Nearly 100 Rohingya Muslims were forced back to Myanmar's Rakhine state after being detained at sea en route to Malaysia, police said Wednesday, stirring fears of a fresh refugee boat crisis.
Three vessels carrying fleeing Rohingya have now been seized and returned to Rakhine over the past two weeks, as the monsoon season gives way to more favourable, if still treacherous, sailing conditions.
All on board the third boat were being returned to camps around the capital Sittwe in the central part of the state, where more than 120,000 people have been confined since intercommunal violence in 2012.
A photo in local media showed the group huddled on the deck in the baking sun, a scene reminiscent of the boat crisis in 2015 that saw countless Rohingya abandoned by smugglers in the Andaman Sea after authorities shut down trafficking routes.
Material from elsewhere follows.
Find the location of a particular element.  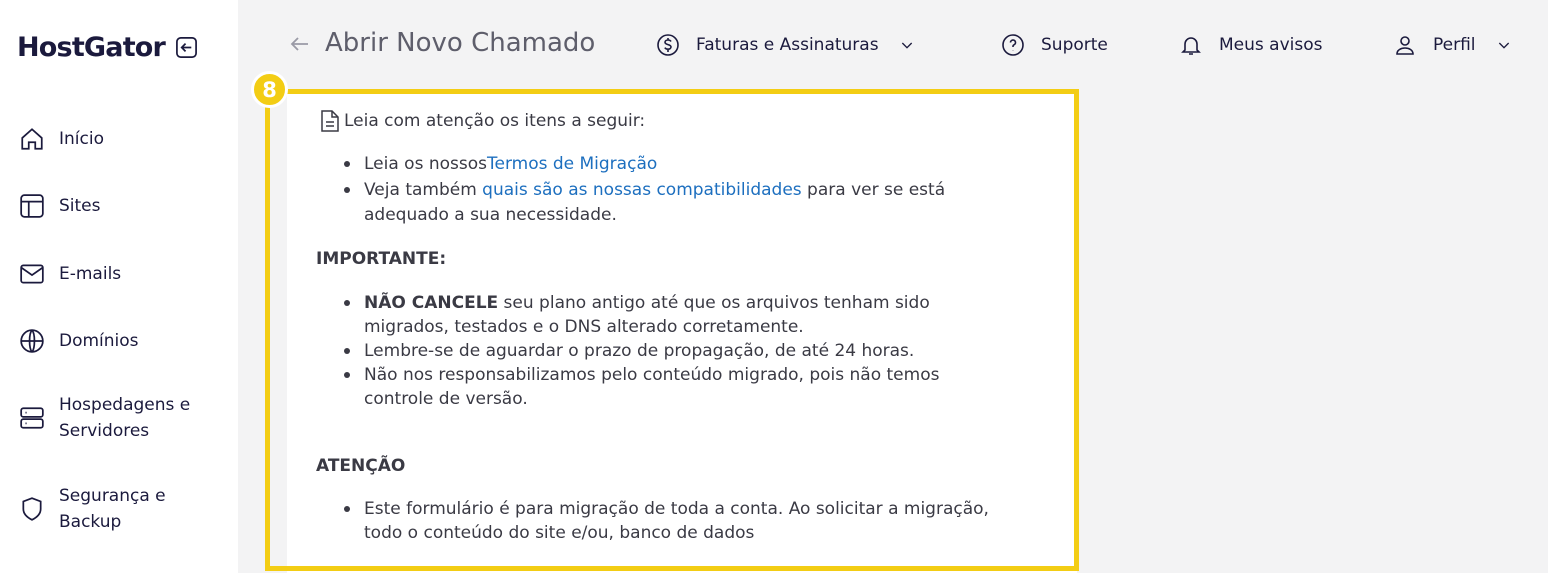

sidebar-item-label: Início is located at coordinates (82, 139).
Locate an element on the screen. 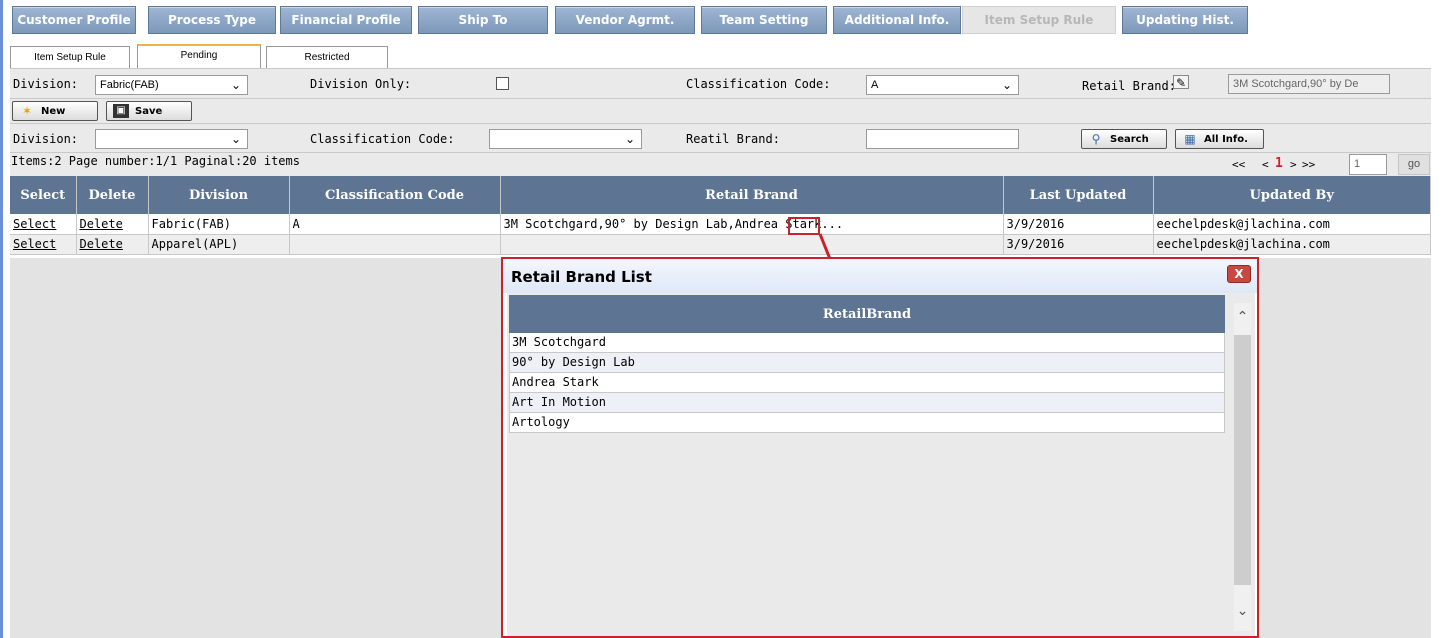  division-select-value: Fabric(FAB) is located at coordinates (130, 85).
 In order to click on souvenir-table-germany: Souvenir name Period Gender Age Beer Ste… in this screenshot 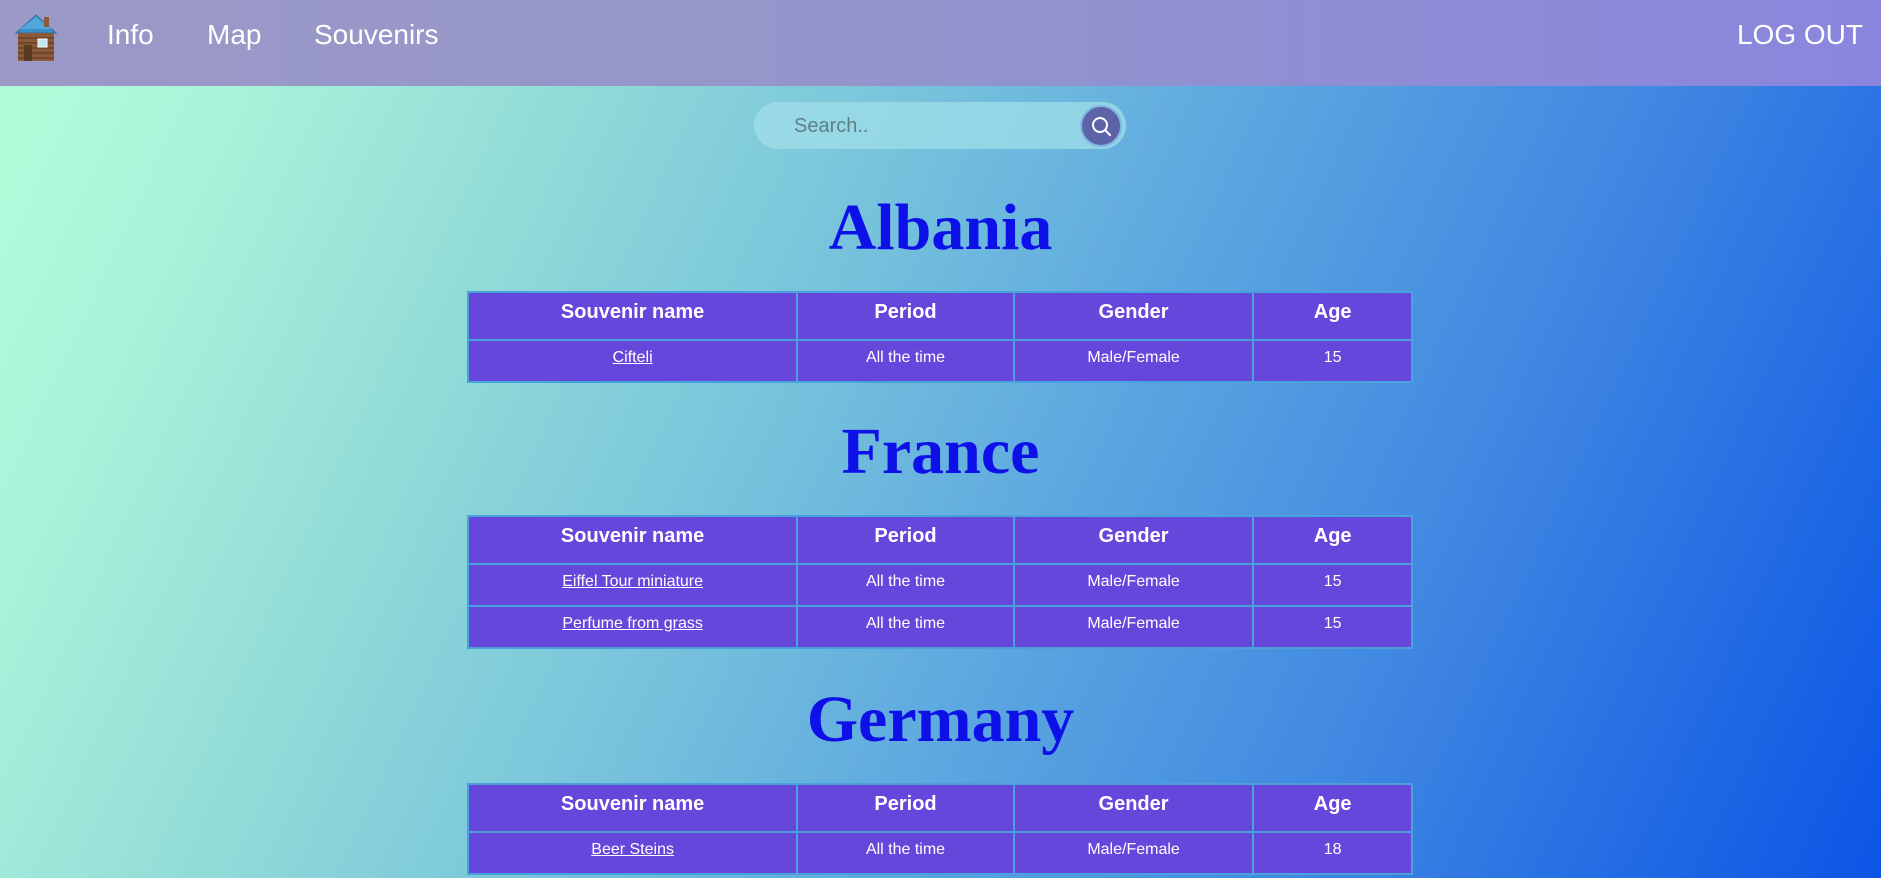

They were headed for Malaysia when stopped by navy officers on Sunday night off the southern town of Dawei, Police Major Min Lwin told AFP.
"They were all sent back to Sittwe on a navy boat last night," he said, adding that the group, two thirds of whom were under the age of 18, would arrive on Thursday or Friday.
The plight of Rohingya Muslims languishing in the central part of the state has been overshadowed by last year's mass exodus of more than 720,000 Rohingya from northern Rakhine.
Those refugees fled over the border into Bangladesh to escape a military crackdown.
Around 10 boats, carrying a total of several hundred people, have left the camps in central Rakhine since mid-October, said Arakan Project director Chris Lewa, whose group monitors abuses against the Rohingya.
"I'm worried about Bangladesh. The border guards say they won't let people leave but if people do then the numbers would be much bigger," she said.
Desperation in the refugee camps across the border is also growing.
A repatriation deal has stalled, with Rohingya refusing to go home until their safety and rights are secured.
The stateless minority are denied citizenship in Myanmar and face severe restrictions on movement as well as a lack of access to work, healthcare and schools in what Amnesty International says amounts to apartheid.
One camp leader told AFP under the condition of anonymity that they try to explain to people about the dangers of leaving by boat but many are simply too desperate to listen.
"We are losing hope," he said. "Nothing has changed in the last six years."